Is there an efficient way to include library functions (say from the alexandria library) in multi-threaded code? For example, if you want to do (alexandria:deletef x *list*)
from multiple threads? Or would you need to do a lock? (ps: I'm assuming a deletef
would need protection, but not entirely sure.)
Upvotes: 1
Views: 330
Reputation: 51
Fully general, optimized multi-threaded code is notoriously difficult to write.
The simplest solution is usually to protect concurrent modifications with a lock, as in the example you provided: (bt:with-lock-held (*lock*) (incf *count*))
. The performance is acceptable in most cases. I'd only consider the other options below if you benchmark your specific use case and find out that it is too slow for your needs.
Atomic operations as (sb-ext:atomic-incf *count*)
are a very low-level primitive: very fast, but very difficult to compose correctly into more complex operations.
If the features you need can be mapped one-to-one to atomic operations, you can just use them and you're done.
But most of the times, you need to compose atomic operations to provide more complex features - and there comes the difficulty: you need to understand in deep detail the architecture you are using, including (lack of) memory ordering guarantees and memory barriers. And that's an extremely hard path to follow.
My library STMX provides supposedly intuitive and easy-to-compose primitives, as for example (stmx:atomic (incf *count*))
.
It internally uses atomic operations (if available) and Intel TSX transactional memory CPU instructions (only on sbcl x86-64 and only on Intel CPUs that have them) to optimize execution speed.
It has some caveats:
it only works on transaction-aware types, as tvar
, tcell
, tcons
, tlist
, tmap
, tfifo
, tchannel
, classes defined with (stmx:transactional (defclass ...))
or structs defined with (stmx:transactional (defstruct ...))
code inside (stmx:atomic ...)
may be retried multiple times in case of conflicts among multiple threads, so it should not perform I/O.
it's usually slower than hand-optimized code that uses atomic operations, but it is much easier to write, also because it is composable: (atomic (atomic (foo) (atomic (bar))
is a single transaction (not three) and is equivalent to (atomic (foo) (bar))
.
In your specific case, you want to use existing, non-thread-safe library calls as (alexandria:deletef x *list*)

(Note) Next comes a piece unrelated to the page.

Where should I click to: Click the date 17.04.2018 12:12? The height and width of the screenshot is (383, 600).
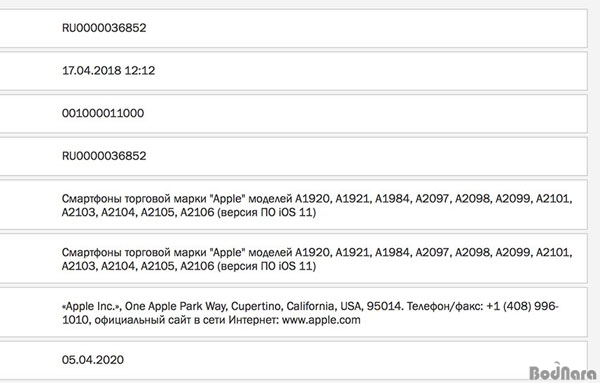(x=108, y=70)
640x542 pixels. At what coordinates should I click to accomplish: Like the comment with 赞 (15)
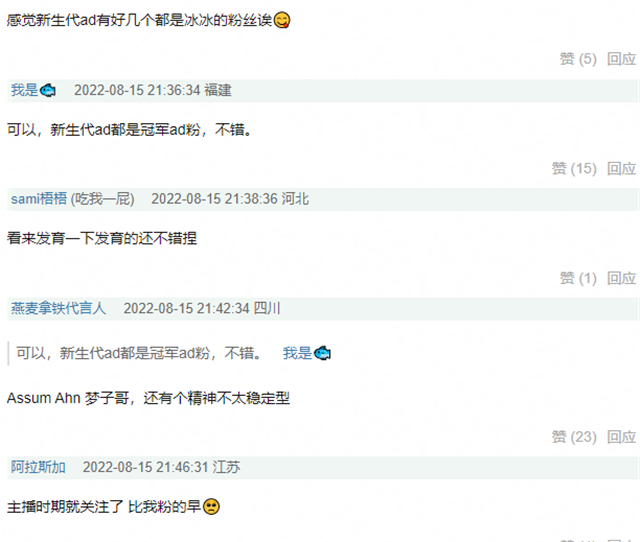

in multi-threaded code i.e. you want to make them thread-safe.
If the libraries do not use and mutate global variables internally, then locks and atomic operations can be used successfully. Instead STMX can be used only if you modify concurrently transaction-aware types only - library-provided types can be used, but should be treated as read-only by concurrent code.
If instead the libraries use and mutate global variables internally, you are much more constrained and probably locks are the only viable solution.
P.S. please submit STMX issues at https://github.com/cosmos72/stmx/issues @Svante just updated https://github.com/cosmos72/stmx/issues/14 with @davipough error in the comments above, but exact versions are needed to troubleshoot the issue.
Upvotes: 5
Reputation: 51501
You could use STMX to get software transactions with “optimistic locking”.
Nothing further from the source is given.